La société de demain sera une société de connaissance…

Les universités, lieux de production de la science, ne sont plus seulement des appareils idéologiques d’État mais sont devenues des enjeux économiques et sociaux, des institutions de la société civile, qui doivent dépasser le clivage traditionnel public/privé, ainsi que le clivage recherche fondamentale/recherche appliquée. La bataille de l’intelligence change de formes, de nouveaux réseaux se mettent en place. C’est la différence qui rassemble, sans nécessité de se ressembler. L’articulation du local et du mondial est en cours de bouleversement : il est temps de reconnaître que les lieux de création des savoirs et des pouvoirs sont multiples. Nous ne vivons plus aujourd’hui dans des univers homogènes et clos : chaque individu est porteur de plusieurs types de comportements acquis dans un environnement multiple et diversifié (famille, école, médias, tribu, métier, loisirs, internet, etc.)

Le savoir s’accroît quand il se partage

Le partage démocratique du savoir doit s’opérer de plus en plus rapidement, le besoin de formation initiale et continue augmente sans cesse. C’est pourquoi l’université doit s’aider d’institutions, telle la Fondation, qui créent de nouveaux liens entre les savoirs et la société. Le savoir ne se mesure pas en termes de rentabilité économique immédiate : sa valeur sociale domine sa valeur économique : il s’accroît quand il se partage. La science est de ces objets, rares, qui s’accroissent en se partageant. Le savoir est un bien commun, si l’on sait lier le particulier et l’universel, le local et le global. Seules les structures innovantes parviendront à maîtriser leur environnement économique : chaque entreprise qui souhaite innover aura besoin de s’appuyer sur un progrès technico-scientifique, surtout s’il s’agit d’une PME ou d’une toute petite entreprise, comme c’est le cas pour la majorité des entreprises en Corse. Il est donc essentiel de favoriser l’innovation. Au-delà de toute centralité administrative et juridique, pourra se créer une solidarité sur la durée et dans la liberté, faisant dialoguer de manière originale le pluriel et le singulier.

▶ [Lignes fournies]:

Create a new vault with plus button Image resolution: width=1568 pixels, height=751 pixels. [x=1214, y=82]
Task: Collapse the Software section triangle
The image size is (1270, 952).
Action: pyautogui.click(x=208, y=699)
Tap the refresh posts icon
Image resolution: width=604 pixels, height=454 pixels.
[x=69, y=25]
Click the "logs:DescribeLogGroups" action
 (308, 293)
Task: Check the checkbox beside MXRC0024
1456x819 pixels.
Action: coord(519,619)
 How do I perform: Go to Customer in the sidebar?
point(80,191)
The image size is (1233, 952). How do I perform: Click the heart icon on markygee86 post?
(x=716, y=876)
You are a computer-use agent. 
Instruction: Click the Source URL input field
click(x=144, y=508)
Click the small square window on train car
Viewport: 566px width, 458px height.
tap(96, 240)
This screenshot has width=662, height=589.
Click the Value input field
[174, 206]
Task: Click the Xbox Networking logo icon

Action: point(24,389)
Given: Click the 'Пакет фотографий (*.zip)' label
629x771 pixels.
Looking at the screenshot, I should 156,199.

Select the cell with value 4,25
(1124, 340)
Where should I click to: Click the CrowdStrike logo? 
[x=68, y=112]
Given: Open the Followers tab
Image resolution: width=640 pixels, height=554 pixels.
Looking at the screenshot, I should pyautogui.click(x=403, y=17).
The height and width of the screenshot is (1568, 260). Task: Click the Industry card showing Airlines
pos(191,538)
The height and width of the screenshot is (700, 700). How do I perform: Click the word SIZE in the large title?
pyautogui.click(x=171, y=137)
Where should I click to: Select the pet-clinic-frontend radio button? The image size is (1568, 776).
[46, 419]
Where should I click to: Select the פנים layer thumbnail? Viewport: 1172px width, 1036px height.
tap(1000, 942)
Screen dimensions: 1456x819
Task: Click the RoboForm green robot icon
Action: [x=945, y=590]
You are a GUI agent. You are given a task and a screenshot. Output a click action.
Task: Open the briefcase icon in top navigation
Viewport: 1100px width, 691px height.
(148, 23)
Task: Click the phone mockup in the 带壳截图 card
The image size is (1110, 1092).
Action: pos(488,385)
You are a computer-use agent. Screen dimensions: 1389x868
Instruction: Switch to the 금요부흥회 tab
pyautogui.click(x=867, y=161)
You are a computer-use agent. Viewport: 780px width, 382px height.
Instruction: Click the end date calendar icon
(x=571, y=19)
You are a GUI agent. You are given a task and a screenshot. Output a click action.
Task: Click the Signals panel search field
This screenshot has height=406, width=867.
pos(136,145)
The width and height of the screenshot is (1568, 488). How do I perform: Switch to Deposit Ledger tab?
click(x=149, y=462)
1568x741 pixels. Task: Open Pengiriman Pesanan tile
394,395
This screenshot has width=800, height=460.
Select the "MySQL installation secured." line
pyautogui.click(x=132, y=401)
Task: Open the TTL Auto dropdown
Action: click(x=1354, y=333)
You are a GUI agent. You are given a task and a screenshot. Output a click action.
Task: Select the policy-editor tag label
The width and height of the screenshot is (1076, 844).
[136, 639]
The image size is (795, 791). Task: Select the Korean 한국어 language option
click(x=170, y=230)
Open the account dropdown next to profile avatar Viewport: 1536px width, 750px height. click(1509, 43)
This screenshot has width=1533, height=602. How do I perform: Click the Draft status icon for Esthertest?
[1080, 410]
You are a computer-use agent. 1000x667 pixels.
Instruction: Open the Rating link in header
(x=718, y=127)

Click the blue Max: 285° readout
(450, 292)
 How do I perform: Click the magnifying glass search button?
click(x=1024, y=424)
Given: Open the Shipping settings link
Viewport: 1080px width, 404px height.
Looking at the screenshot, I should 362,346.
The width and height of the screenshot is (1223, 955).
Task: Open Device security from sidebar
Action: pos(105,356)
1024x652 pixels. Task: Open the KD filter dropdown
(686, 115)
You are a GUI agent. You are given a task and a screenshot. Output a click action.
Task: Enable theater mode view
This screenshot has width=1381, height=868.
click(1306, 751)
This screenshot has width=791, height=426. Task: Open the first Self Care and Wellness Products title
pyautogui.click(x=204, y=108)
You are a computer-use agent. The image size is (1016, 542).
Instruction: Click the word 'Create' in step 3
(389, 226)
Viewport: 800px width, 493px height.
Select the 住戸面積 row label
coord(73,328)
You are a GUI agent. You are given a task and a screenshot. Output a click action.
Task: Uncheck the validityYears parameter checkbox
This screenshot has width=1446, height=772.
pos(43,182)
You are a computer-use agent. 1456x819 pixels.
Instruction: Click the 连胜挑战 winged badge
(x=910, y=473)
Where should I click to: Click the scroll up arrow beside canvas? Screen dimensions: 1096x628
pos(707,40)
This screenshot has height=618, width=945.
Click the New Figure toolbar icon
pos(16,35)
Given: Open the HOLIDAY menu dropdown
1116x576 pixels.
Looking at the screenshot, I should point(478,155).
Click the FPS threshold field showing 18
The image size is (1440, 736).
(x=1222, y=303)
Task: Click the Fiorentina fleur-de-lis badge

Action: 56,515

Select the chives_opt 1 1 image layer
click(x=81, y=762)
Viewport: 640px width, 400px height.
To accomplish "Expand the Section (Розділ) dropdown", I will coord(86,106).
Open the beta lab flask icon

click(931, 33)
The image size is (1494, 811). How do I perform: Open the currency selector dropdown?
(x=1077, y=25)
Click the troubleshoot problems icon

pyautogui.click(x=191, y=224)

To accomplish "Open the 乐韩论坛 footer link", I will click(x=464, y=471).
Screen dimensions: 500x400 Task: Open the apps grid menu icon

▶ [Consigne 1]: D'après le texte sur la société de la connaissance, quels types d'entreprises forment la majorité des entreprises en Corse ?
▶ [Consigne 2]: Énumérez les environnements dans lesquels, selon le texte sur la société de la connaissance, chaque individu acquiert ses comportements.
▶ [Consigne 3]: Reprenez le texte sur la société de la connaissance à la suite de sa dernière phrase et prolongez-en le propos.

▶ [Réponse attendue 1]: Des PME ou de toutes petites entreprises.

▶ [Réponse attendue 2]: Famille, école, médias, tribu, métier, loisirs, internet.

▶ [Réponse attendue 3]:
Renforcer le local

Longtemps, l’État, par sa puissance de domination symbolique, a imposé, du moins en France, un type de développement centralisateur, uniformisateur, centripète, normalisateur. Il en induisait des comportements économiques et sociaux contraints, conformes à une norme rigide. Aujourd’hui, le contexte a changé profondément ; la mondialisation, dont on mesure tous les inconvénients, présente en revanche l’avantage, en contrepartie, d’inciter au renforcement du local. Les rapports entre proximité et univers sont en train de changer de nature ; c’est à travers le proche qu’on atteindra l’universel, qui, lui-même, permettra de comprendre le proche.

Une île est au milieu

Une île n’est ni au centre, ni à la périphérie : elle est au milieu car elle est un milieu. L’insularité induit des rapports originaux au territoire, aux frontières, à la géographie, ainsi qu’aux échanges espace/temps (dans une petite île, l’espace domine le temps). Une île contient le monde et satellise la terre autour d’elle. Elle est à la fois clôture et seuil.

Quel peut être le rôle de la Fondation dans une telle situation ?

La Fondation est un lieu hybride, émanation d’une université autonome, fait de volontarisme, reposant sur la règle de la croissance continue de la connaissance. C est une institution relais, de liaison, visant à élargir l’espace public du savoir. C’est une ambassadrice de l’université vers le monde et du monde vers l’université, pour réduire les écarts et les décalages inévitables, pour éviter les ruptures et les discontinuités trop violentes. La Fondation peut ainsi favoriser la mixité entre le monde économique et le monde scientifique, entre le marché et le savoir, entre le privé et le public. La Fondation veut participer au développement d’un esprit du collectif insulaire, du service public corse. Elle doit favoriser les raccords, les raccordements entre les différents champs sociaux dont chacun a sa logique propre (champ scientifique, champ économique, champ politique, champ culturel, etc.) mais qui doivent tous participer à l’émergence de nouvelles controverses, de nouveaux agencements propres à favoriser le développement social insulaire. C’est un espace de liberté, de confrontations scientifiques et d’expérimentation, une interface des solidarités, qui montrera tout l’intérêt que représente une université pour les acteurs sociaux insulaires.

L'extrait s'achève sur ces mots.